MARCY -- Nearly 100 local first responders came together, Monday, for a course on respondng to opioid threats.
The course was held at the Maynard Fire Department in Marcy.
Alan Antenucci, All Hazards Training Coordinator of the New York State Dept. of Health, wants first responder officials to be more equipped to handle overdoses from synthetic opioids.
Police, fire fighters, and EMS providers throughout Oneida and Herkimer counties gathered to learn ways to handle opioid threats. They learned about different ways to respond to overdoses while in the field, including how useful the potential life-saving drug Narcan is when helping victims. Narcan helps to offset the symptoms of opioid poisoning.
The hazards trainer says it's important for first responders to be be able to work alone.
"To get them all in the room together is great because they have to realize they're going to have to work in a team with this," Antenucci. "So it's not like they're going to be able to work independently of each other. At times they may be able to, but there are strength in numbers, and if everybody is trained to the same level, it'll make the response that much easier, and that much better."

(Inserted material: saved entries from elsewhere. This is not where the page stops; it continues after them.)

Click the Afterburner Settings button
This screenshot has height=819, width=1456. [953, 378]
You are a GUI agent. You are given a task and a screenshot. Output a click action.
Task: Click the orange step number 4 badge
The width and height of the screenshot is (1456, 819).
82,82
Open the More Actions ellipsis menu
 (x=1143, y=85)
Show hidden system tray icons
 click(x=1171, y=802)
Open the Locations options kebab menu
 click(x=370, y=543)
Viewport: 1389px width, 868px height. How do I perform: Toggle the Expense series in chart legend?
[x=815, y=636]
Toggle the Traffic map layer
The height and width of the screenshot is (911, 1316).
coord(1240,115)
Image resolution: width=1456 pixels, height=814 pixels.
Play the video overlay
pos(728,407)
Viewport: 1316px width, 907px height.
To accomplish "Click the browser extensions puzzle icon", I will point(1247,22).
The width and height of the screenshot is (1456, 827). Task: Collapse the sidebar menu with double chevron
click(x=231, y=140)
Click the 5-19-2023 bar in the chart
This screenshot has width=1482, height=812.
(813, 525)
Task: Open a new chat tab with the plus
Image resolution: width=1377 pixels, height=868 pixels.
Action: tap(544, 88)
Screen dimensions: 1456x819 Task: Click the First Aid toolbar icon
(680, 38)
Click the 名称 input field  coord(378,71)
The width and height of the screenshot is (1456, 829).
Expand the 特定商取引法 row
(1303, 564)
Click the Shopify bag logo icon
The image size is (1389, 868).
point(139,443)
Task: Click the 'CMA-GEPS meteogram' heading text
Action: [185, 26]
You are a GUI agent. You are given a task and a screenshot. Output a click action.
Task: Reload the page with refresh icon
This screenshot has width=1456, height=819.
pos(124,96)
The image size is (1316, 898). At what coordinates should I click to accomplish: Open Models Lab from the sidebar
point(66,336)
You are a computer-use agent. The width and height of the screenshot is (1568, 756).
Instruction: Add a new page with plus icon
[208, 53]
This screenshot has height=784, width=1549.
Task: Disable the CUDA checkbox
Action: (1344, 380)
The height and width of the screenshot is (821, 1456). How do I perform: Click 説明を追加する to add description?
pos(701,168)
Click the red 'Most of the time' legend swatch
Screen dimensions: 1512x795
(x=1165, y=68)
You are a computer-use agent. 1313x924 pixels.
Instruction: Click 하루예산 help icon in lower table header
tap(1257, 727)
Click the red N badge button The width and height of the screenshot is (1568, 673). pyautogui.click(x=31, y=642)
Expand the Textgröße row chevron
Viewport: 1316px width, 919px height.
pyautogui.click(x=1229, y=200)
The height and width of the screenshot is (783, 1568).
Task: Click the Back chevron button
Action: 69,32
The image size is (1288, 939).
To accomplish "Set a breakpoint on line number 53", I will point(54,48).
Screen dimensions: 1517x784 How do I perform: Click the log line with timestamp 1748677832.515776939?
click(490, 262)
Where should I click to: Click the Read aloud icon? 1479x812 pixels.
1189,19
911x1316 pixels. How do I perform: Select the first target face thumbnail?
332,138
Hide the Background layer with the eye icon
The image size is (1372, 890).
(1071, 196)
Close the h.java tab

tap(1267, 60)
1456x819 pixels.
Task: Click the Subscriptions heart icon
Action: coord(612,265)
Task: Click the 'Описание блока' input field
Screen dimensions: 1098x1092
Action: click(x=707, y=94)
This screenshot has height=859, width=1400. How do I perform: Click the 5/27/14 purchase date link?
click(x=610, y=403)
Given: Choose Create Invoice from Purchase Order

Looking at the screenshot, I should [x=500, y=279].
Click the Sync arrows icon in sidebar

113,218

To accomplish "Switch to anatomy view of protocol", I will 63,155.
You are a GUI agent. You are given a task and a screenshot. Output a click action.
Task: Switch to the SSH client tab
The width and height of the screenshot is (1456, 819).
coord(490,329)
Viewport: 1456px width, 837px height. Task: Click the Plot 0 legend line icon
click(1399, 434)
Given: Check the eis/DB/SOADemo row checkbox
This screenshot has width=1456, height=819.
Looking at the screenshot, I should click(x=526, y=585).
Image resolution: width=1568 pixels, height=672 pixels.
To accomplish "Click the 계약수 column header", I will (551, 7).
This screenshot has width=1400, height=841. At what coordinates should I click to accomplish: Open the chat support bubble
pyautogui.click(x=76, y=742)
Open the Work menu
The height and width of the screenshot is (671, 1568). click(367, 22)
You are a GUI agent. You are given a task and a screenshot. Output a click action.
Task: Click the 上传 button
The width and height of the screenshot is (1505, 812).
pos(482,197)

There were also training videos shown at the course so first responders can know what to do whenever they are in emergency situations involving synthetic opioid overdoses. Fentanyl is one type of synthetic opioid that was discussed at the meeting. Law enforcement officials say Fentanyl is 40 to 50 times stronger than heroin.
Antenucci says the New York State Dept. of Health is always working with the first responder community, any first responders with questions can contact the New York State Department of Health.